What bothered me the most about this story was a line from an official in cyber-protection research (not a choice of major when I was in college). It was noted there that although the data contained no financial information, it does contain information of value, “which is why it’s not published it for free.” Those last two words: “for free.” Data are, apparently, available for sale. The computer people I know (all of whom are younger than me) tell me data mining is common on everything from social media to web browsers. When you choose to go online you’re offering information about yourself to others. Some of them dwell in the dark web.
Personally, I don’t know what they’d want from me beyond the scary thought of getting ahold of the digits that define me.
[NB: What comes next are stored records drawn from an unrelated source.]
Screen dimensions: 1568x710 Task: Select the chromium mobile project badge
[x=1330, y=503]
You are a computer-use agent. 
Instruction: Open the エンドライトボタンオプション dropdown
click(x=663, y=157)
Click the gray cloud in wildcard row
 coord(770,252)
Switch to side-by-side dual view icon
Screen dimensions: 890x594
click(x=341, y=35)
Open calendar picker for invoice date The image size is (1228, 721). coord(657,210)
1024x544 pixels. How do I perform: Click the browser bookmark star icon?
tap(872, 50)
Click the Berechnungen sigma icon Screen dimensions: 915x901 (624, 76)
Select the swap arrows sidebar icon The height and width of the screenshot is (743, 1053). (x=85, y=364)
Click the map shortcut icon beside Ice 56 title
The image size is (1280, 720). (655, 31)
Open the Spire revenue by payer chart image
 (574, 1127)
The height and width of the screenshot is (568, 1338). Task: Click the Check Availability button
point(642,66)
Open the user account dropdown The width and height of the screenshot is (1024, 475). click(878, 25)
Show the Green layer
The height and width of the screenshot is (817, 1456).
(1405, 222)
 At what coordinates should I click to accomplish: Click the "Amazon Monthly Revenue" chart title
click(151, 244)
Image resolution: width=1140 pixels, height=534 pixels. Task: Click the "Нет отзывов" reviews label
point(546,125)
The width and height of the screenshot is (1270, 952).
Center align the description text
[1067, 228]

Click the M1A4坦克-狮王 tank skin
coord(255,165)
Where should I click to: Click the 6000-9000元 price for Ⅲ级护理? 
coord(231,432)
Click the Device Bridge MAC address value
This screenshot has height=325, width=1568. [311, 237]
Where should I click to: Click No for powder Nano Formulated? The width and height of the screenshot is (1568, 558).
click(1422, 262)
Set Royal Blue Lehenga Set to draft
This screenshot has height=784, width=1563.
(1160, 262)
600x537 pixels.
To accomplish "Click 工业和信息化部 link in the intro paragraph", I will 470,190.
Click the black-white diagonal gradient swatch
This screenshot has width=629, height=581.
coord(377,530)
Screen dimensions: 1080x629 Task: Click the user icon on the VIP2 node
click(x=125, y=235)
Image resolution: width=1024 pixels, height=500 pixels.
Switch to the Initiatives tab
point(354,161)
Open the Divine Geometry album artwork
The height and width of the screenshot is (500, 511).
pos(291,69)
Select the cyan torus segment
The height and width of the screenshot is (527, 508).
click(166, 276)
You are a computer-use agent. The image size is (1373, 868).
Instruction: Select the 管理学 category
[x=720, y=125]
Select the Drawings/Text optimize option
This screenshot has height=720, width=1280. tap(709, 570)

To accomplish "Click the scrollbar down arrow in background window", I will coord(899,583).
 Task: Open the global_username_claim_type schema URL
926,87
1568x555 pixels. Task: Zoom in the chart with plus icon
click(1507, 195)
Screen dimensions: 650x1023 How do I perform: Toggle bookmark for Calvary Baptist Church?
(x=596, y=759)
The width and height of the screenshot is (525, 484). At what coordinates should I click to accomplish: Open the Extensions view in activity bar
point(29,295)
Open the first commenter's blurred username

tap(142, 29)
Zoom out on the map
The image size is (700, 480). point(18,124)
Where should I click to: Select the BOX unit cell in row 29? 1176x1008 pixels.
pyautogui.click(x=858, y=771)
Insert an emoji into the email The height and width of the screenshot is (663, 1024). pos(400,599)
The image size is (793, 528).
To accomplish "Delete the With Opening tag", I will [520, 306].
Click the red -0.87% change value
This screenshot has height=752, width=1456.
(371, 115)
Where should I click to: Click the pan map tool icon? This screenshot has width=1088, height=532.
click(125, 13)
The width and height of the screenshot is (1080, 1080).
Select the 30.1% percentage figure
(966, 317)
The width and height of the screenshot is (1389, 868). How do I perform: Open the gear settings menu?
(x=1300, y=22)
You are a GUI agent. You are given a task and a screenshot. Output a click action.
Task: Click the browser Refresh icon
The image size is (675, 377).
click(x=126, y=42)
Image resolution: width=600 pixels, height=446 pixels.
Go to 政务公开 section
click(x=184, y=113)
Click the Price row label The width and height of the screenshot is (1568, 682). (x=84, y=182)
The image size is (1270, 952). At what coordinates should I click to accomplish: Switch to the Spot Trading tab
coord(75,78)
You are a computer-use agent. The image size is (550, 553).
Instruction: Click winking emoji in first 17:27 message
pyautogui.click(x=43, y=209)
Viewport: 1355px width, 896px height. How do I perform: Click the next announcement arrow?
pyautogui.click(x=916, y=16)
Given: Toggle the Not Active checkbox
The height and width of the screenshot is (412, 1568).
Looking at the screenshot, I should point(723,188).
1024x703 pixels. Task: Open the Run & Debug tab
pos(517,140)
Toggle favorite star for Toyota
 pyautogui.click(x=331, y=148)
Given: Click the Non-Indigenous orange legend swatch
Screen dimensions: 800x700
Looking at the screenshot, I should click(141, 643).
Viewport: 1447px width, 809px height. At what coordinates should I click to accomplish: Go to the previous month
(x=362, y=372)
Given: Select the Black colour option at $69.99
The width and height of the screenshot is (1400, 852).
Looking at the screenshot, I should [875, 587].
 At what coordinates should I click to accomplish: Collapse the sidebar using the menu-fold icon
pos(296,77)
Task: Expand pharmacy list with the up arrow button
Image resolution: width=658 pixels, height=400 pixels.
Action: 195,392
I’m not a fan of shopping and tend to buy only what I need. (Yes, books are a necessity.) I have probably succumbed to purchasing something seen in an online ad once or twice, but it is generally only if a holiday’s approaching or if it’s something I’d already thought I needed. The fact is we can get along with a lot less. If only we knew how to grow our own food. Which is something, I suspect, that we could look up online. But beware, your agricultural interest will be noted, and likely sold. There’s money to be made on the web. And before long you’ll end up with John Deere ads tailor made to suit your interests, and liquid assets.